Apple reported another stellar quarter that beat Wall Street’s expectations last night on the back of a surge in sales in China.
Net profit for Apple's fiscal Q2 (ending 31 March) almost doubled from a year ago to US$11.6 billion (US$12.30 a share), while revenue climbed 59 percent to US$39.2 billion.
The company sold 35.1 million iPhones (up 88 percent from a year ago), 11.8 million iPads (up 151 percent), 4 million Macs (up 7 percent) and 7.7 million iPods (down 15 percent). The iPhone accounted for US$22.7 billion in revenue, over half of the sales total. However, the sales figures were below the record numbers seen in the previous quarter, which included the key Christmas shopping period.
Sales in Asia Pacific rose 114 percent year-on-year to reach US$10.2 billion, establishing it as Apple’s second-largest market after the Americas. International sales accounted for 64 percent of the quarter’s revenue.
Peter Oppenheimer, Apple’s CFO, noted on the earnings call that a record US$7.9 billion in revenue came via China, a three-fold increase, which he attributed to “pent-up demand for [the] iPhone 4S” which was launched in the country at the beginning of the year. “That compares to a full year [China revenue] last year of US$13.3 billion. So it is mind-boggling that we can do this well.”

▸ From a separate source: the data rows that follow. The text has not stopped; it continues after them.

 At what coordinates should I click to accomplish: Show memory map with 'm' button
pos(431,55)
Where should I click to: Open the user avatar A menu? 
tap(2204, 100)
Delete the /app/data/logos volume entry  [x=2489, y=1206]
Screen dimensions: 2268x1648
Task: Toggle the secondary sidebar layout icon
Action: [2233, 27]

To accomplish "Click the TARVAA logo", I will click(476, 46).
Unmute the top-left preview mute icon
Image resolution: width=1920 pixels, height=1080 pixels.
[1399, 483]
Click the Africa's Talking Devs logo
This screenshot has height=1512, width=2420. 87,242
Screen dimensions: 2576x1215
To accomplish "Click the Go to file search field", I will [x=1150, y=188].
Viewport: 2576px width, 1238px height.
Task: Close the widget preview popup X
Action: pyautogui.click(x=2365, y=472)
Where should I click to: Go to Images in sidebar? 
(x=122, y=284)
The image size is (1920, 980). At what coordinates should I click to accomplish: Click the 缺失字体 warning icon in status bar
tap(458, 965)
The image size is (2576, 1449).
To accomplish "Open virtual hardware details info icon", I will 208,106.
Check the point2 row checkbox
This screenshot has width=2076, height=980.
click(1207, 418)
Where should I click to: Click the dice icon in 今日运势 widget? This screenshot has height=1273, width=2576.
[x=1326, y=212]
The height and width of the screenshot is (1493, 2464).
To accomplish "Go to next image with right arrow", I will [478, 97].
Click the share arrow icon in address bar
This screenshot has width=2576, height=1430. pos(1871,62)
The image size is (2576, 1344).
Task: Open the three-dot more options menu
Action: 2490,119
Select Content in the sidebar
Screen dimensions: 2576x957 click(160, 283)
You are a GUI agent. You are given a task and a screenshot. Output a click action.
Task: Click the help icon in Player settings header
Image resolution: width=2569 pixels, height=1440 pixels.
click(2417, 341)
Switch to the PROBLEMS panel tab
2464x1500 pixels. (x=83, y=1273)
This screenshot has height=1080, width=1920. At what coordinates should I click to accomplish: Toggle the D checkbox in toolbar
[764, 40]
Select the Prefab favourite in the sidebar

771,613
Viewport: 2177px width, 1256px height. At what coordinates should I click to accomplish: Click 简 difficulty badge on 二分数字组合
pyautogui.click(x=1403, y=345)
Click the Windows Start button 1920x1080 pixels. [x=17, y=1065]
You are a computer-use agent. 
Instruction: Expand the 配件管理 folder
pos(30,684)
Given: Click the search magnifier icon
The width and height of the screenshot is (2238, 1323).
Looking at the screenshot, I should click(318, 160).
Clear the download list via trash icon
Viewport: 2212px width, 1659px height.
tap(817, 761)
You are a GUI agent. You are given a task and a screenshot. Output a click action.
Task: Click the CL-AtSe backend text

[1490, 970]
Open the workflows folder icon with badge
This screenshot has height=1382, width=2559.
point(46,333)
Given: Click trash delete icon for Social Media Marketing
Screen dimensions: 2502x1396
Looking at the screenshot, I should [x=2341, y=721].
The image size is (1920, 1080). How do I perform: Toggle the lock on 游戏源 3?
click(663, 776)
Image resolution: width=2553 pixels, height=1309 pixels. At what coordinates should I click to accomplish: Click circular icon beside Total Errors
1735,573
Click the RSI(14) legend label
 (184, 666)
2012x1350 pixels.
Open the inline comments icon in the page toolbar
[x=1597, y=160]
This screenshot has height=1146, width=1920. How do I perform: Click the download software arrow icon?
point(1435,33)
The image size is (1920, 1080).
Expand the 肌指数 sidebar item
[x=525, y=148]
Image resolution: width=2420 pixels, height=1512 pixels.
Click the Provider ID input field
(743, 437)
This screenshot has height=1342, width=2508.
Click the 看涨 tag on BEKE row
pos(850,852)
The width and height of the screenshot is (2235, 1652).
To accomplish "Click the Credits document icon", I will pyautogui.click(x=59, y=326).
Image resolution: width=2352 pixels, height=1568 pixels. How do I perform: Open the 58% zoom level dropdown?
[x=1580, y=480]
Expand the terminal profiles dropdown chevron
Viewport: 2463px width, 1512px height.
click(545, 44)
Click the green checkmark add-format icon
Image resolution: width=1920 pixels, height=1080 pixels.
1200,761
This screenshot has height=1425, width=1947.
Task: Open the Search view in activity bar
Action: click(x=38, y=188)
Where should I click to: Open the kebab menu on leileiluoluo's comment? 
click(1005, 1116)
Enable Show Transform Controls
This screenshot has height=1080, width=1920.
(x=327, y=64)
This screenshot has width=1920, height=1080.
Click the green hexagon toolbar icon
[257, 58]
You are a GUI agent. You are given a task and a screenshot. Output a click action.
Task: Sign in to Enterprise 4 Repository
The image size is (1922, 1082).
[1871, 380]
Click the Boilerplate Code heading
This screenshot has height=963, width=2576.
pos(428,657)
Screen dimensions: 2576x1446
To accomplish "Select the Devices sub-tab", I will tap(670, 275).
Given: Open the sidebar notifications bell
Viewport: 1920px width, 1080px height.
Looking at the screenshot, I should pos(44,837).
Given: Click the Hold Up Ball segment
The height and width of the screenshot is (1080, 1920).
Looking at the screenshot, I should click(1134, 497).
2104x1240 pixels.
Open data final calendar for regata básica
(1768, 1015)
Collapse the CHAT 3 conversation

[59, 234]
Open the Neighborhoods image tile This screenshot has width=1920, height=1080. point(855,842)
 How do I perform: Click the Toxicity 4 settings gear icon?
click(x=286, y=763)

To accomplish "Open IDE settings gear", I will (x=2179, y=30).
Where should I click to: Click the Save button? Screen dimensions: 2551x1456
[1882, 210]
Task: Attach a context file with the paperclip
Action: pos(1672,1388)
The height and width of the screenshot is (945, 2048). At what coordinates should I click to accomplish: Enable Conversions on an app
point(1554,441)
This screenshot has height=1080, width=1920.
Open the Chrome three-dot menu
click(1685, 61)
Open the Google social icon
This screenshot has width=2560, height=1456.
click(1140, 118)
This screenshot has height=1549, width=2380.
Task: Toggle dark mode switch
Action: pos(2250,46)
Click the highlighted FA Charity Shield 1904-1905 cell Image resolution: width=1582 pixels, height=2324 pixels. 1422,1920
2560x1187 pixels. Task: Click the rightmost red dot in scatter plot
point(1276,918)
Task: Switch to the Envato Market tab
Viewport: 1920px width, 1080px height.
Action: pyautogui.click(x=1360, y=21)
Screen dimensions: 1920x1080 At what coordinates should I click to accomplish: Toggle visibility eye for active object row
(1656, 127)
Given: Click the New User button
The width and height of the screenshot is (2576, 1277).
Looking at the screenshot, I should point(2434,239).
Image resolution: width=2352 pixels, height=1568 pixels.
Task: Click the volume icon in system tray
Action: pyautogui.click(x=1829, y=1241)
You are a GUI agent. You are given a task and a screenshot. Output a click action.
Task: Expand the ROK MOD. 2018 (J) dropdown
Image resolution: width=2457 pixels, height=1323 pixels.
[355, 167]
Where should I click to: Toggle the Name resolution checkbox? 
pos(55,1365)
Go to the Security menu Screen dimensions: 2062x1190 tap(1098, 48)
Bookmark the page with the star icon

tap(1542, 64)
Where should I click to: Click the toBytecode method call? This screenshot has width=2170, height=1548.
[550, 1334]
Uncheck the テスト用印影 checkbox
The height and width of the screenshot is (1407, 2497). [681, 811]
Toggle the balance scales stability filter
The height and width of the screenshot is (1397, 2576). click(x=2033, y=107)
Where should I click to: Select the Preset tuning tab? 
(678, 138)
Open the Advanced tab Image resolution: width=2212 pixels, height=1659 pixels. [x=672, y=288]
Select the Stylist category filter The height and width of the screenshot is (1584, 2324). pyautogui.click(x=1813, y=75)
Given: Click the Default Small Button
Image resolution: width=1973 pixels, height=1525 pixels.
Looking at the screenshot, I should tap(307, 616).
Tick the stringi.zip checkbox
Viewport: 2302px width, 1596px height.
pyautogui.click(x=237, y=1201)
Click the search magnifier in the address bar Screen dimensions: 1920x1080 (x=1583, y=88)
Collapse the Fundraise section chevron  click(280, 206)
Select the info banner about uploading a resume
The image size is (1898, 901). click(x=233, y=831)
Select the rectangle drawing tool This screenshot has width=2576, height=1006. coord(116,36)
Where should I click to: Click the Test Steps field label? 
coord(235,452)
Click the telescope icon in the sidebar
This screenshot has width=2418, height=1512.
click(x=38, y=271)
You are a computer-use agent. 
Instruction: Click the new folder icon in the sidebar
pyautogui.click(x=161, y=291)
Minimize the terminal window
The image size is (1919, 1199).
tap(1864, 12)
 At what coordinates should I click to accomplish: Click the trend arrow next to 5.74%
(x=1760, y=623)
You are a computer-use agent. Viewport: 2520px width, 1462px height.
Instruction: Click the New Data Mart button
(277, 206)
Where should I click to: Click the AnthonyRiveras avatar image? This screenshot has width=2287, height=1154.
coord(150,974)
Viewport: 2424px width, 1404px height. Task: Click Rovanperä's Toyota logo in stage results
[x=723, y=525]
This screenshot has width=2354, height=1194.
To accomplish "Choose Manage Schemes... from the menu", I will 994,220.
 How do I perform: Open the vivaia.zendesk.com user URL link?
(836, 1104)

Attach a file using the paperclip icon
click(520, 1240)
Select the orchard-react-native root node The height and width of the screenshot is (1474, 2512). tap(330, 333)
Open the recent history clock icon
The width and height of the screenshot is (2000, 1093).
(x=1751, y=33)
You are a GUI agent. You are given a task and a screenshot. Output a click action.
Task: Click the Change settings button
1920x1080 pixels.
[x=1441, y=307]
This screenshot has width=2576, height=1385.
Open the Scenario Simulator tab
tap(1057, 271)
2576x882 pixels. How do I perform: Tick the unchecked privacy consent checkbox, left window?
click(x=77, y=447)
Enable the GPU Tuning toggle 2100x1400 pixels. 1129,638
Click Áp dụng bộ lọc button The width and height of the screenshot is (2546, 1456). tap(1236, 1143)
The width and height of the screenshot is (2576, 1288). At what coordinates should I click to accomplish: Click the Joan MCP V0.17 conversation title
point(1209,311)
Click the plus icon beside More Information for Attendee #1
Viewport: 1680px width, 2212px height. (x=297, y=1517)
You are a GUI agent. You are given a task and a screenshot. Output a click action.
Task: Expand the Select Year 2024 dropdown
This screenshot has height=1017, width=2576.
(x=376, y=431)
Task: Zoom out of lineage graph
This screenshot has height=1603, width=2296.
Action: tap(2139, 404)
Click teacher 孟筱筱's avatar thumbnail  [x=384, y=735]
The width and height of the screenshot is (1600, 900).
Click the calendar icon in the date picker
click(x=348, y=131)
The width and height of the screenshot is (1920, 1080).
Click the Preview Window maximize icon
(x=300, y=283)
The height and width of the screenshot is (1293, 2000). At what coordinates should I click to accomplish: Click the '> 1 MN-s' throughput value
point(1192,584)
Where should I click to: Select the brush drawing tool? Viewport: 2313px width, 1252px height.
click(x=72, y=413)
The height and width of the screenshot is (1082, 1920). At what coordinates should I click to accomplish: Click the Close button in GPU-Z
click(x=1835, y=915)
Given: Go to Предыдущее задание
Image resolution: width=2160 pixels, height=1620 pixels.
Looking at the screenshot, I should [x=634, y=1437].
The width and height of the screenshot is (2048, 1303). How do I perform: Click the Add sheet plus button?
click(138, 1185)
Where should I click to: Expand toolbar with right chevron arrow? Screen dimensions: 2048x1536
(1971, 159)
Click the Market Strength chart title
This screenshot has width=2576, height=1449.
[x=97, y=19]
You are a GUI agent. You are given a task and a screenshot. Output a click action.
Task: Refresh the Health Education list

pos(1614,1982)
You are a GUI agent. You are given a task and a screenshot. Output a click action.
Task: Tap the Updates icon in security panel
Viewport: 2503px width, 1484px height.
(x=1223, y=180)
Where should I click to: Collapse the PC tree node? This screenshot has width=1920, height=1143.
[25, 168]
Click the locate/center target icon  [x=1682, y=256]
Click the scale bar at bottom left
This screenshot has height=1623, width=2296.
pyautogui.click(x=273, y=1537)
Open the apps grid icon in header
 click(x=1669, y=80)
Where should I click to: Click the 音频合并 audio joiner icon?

Apple also managed to increase its margins, alleviating fears expressed by some analysts that the lower price points introduced for some models of the iPhone and iPad could impact results. The firm’s gross margin increased to 47.4 percent compared to 41.4 percent in the year-ago quarter.
Apple guided for slightly lower earnings for its current quarter (fiscal Q3), forecasting for revenue of about US$34 billion and US$8.68 per share profit.